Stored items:
######

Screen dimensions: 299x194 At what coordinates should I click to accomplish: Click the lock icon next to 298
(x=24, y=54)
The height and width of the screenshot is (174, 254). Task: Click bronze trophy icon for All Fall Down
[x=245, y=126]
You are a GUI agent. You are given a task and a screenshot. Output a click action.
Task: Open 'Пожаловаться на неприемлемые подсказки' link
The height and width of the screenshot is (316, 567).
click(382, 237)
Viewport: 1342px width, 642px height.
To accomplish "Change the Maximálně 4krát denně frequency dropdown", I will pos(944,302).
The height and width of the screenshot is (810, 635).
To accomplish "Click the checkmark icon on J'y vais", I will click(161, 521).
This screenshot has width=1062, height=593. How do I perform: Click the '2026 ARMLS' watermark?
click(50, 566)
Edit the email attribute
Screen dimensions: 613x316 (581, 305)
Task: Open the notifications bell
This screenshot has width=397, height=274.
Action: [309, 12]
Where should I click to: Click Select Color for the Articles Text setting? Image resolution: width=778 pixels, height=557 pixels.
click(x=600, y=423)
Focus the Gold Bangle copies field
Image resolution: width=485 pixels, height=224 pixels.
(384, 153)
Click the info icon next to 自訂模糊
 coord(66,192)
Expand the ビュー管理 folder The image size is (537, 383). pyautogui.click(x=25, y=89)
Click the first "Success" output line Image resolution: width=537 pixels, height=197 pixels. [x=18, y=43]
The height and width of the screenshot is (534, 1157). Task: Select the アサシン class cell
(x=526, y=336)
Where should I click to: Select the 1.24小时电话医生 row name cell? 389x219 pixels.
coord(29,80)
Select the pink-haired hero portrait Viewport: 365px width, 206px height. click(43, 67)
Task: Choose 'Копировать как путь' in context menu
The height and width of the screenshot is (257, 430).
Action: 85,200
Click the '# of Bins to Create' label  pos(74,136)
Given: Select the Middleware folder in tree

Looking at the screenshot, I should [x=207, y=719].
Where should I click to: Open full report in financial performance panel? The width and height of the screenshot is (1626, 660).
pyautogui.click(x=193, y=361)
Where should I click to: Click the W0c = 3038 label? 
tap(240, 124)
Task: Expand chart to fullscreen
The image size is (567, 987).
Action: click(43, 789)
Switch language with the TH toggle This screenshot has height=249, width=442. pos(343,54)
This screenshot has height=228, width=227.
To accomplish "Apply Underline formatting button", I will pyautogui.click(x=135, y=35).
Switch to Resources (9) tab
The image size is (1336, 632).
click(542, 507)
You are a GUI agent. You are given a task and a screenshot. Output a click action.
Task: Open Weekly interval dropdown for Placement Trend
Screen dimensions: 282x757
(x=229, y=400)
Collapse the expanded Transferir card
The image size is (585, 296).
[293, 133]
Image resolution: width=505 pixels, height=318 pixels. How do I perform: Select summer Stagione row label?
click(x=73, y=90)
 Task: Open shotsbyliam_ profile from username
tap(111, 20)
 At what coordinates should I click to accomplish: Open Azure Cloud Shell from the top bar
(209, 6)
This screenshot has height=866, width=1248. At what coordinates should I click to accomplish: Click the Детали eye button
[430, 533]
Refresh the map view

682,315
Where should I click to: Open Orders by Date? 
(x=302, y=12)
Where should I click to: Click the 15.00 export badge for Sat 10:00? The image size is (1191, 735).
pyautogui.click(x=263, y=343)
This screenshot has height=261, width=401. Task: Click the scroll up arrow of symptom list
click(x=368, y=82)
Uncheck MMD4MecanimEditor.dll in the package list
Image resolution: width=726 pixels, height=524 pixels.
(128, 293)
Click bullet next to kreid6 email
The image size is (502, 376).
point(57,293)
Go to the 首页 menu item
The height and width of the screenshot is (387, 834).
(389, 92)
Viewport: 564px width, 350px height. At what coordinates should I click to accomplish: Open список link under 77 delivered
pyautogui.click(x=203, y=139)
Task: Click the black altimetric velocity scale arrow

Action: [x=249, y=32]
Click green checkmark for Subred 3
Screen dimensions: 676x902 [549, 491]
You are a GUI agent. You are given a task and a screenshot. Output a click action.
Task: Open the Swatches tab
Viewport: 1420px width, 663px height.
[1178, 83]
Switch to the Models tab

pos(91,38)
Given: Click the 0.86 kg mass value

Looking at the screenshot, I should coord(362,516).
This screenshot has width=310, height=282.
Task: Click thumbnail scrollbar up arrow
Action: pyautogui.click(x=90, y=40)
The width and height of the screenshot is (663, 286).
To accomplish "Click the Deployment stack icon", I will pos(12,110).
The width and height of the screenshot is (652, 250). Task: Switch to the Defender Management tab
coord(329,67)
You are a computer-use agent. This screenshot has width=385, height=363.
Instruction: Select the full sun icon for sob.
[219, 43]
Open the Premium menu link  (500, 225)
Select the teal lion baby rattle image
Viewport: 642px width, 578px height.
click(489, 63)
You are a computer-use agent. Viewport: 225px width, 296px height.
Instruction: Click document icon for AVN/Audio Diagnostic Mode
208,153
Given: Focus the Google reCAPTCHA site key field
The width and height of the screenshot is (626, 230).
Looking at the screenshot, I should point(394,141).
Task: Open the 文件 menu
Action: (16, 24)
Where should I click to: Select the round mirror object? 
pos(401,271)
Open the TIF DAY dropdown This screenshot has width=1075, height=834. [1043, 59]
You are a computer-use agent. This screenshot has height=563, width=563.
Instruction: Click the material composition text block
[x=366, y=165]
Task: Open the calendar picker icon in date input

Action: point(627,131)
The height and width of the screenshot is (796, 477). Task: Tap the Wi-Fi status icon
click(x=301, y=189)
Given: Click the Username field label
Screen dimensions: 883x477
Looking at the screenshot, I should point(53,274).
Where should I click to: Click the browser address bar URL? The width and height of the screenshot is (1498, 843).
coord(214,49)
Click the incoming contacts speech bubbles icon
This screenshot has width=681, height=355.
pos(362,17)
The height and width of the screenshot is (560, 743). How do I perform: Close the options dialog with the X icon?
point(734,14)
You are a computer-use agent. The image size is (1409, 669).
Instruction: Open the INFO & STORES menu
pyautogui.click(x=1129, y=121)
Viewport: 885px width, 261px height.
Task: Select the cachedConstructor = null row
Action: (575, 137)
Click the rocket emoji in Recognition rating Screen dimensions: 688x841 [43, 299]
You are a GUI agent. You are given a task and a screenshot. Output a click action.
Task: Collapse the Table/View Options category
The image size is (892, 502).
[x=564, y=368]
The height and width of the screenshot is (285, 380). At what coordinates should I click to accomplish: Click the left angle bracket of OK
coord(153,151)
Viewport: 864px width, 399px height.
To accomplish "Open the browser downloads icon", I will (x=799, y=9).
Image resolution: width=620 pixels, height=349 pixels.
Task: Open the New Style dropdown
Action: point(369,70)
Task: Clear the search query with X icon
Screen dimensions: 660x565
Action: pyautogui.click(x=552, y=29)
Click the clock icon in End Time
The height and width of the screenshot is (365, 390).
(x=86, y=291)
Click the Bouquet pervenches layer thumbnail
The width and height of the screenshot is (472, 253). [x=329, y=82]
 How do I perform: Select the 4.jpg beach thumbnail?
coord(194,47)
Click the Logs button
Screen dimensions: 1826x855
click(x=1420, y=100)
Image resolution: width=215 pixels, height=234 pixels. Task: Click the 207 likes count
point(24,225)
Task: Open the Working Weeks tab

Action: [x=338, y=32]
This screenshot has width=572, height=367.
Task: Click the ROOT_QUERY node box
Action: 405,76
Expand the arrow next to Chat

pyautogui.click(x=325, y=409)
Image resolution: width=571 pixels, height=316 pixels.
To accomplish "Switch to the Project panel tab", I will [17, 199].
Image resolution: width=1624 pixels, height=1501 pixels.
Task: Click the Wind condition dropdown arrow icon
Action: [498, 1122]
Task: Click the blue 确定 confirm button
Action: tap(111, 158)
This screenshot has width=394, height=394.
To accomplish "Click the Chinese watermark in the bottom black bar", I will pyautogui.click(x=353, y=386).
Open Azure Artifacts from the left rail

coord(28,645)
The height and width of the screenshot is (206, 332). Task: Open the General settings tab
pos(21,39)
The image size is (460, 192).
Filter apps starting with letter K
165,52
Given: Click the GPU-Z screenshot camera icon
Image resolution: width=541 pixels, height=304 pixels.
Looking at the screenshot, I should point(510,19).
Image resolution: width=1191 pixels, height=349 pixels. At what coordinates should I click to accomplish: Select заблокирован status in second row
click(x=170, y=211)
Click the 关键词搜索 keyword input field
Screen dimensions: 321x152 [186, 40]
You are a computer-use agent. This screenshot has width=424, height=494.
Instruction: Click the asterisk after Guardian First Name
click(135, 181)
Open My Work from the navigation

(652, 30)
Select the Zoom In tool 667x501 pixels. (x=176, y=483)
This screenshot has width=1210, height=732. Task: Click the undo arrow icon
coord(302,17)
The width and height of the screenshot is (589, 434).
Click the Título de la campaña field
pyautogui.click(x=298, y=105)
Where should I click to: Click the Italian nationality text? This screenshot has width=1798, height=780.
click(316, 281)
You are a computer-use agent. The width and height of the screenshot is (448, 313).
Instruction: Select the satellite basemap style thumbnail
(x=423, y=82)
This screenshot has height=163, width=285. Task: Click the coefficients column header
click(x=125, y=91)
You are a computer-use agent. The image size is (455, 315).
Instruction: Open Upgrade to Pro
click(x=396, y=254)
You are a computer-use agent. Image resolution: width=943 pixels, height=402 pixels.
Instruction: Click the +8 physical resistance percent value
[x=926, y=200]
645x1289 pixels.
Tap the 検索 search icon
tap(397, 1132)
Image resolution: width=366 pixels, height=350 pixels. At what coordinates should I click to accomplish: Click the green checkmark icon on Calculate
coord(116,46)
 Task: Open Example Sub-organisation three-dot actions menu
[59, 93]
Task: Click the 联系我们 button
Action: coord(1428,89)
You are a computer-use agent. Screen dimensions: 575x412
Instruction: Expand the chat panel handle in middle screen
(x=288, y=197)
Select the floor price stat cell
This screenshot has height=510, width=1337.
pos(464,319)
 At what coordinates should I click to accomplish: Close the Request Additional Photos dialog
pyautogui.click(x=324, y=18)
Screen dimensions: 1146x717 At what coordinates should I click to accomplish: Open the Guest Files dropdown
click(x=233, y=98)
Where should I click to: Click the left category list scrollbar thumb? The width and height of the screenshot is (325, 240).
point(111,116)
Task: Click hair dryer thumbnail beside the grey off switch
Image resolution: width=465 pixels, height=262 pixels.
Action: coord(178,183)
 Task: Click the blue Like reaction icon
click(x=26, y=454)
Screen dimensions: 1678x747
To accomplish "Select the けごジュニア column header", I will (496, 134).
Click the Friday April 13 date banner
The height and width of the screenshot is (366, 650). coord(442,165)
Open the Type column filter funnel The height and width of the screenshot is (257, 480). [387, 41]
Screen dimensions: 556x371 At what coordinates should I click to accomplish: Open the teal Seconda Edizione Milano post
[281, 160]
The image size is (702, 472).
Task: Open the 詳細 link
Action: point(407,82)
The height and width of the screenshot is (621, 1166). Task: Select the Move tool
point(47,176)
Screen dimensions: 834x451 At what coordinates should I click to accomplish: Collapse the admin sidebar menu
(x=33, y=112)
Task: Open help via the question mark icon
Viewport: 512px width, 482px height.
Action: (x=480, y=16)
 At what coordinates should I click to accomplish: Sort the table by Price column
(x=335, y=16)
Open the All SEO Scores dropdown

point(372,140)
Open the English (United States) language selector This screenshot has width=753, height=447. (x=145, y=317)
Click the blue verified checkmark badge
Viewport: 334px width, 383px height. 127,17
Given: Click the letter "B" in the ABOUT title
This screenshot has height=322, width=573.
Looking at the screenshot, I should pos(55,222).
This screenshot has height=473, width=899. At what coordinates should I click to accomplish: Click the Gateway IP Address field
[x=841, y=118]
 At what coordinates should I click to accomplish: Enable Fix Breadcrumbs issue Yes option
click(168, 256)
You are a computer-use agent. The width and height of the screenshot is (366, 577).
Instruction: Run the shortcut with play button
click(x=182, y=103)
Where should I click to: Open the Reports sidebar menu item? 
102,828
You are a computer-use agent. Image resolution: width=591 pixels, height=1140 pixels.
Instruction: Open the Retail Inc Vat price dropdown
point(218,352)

######

• **How to complete this task**
What are the lines above that hold the string "Focus"? Copy them.

• **Reply to the task**
Focus the Gold Bangle copies field
Given: Focus the Google reCAPTCHA site key field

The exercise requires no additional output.